Drug testing current employees, on the other hand, is more complex. While employers are permitted to drug test current employees, this right is subject to limitations under both state and federal law. Drug testing done on an existing employee is permissible if there is “reasonable cause.” For example, an employer may require a drug test if there is a reasonable belief that an employee is under the influence at work in violation of company policy. Red eyes, distant gaze, and the strong aroma of a skunk are all indicators that an employee may be under the influence of marijuana. Ultimately, the law balances the employer’s right to maintain a drug free workplace with the employee’s expectation of privacy. To tip the balance, employers should have express written policies, and obtain prior consent through a written authorization form. Employers should also take care to consider the specific jobs for which drug testing is needed, ensuring that individuals in protected groups are not disparately impacted.

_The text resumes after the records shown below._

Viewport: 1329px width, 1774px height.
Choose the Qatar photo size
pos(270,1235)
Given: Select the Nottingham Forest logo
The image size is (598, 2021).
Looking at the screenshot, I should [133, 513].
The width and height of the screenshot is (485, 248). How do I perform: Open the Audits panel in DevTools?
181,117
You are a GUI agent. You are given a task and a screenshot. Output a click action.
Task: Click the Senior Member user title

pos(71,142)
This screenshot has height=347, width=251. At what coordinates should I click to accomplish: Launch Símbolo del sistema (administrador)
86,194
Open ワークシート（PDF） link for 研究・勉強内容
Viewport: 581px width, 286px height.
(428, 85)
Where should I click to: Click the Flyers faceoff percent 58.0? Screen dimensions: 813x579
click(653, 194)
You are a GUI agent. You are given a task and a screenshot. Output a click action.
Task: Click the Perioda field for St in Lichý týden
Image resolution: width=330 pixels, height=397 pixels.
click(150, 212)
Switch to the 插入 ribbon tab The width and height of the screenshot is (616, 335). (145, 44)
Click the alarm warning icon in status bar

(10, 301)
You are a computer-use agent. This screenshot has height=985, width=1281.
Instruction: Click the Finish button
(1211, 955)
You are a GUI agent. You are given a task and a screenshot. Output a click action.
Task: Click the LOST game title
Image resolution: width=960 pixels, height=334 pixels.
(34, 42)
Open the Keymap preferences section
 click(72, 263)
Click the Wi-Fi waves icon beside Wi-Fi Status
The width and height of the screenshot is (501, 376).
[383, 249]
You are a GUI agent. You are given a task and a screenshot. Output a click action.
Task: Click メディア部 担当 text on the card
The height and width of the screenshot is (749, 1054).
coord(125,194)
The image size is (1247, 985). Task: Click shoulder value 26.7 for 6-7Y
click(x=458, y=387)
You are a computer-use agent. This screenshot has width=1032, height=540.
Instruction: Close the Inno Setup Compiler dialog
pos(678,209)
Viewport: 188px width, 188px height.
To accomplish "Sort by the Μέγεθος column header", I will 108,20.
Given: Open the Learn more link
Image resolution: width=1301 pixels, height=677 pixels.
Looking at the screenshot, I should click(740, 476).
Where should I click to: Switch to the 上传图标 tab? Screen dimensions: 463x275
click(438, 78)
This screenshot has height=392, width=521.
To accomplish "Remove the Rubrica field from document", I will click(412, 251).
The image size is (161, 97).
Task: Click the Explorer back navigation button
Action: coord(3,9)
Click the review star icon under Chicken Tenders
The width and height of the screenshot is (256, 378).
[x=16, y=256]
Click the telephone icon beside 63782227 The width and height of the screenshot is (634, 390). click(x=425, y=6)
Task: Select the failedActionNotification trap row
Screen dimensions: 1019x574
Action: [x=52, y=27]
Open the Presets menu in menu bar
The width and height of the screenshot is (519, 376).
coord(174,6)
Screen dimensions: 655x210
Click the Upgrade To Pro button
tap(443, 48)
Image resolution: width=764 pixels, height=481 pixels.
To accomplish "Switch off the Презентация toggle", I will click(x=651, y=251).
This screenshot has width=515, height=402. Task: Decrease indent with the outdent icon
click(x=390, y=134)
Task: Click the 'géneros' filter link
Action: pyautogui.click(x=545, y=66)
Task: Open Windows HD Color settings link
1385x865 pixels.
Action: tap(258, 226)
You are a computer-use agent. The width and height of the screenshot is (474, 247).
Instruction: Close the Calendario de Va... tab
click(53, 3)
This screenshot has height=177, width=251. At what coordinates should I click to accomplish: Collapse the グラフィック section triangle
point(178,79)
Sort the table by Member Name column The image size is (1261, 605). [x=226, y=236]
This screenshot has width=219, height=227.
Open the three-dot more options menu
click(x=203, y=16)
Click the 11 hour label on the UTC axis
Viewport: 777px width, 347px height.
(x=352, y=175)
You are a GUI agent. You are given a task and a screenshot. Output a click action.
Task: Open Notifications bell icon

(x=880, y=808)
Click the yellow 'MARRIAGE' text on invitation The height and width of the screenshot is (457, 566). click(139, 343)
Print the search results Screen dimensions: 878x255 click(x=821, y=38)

Lastly, it is important to reconsider whether drug testing—while permitted by law—is a necessary business practice in the first place. The administration of employee drug testing programs can be costly and logistically burdensome, and employers who are not subject to an explicit drug testing mandate (i.e. federal government contractors, trucking companies, etc.) should evaluate the costs and benefits of testing for marijuana at all.

Takeaways

  • Confer with your leadership team to discuss how your company feels about marijuana use off-duty and whether certain laws may require regulating employees’ off-duty conduct.
  • Review and revise your employee handbook to confirm your policies align with company objectives and that your policy does not vaguely refer to legal or illegal drugs.
  • Confer with legal counsel to determine whether your organization or certain positions may be subject to federally mandated marijuana prohibitions.
  • Confirm consent forms and disclosures related to drug testing are up to date.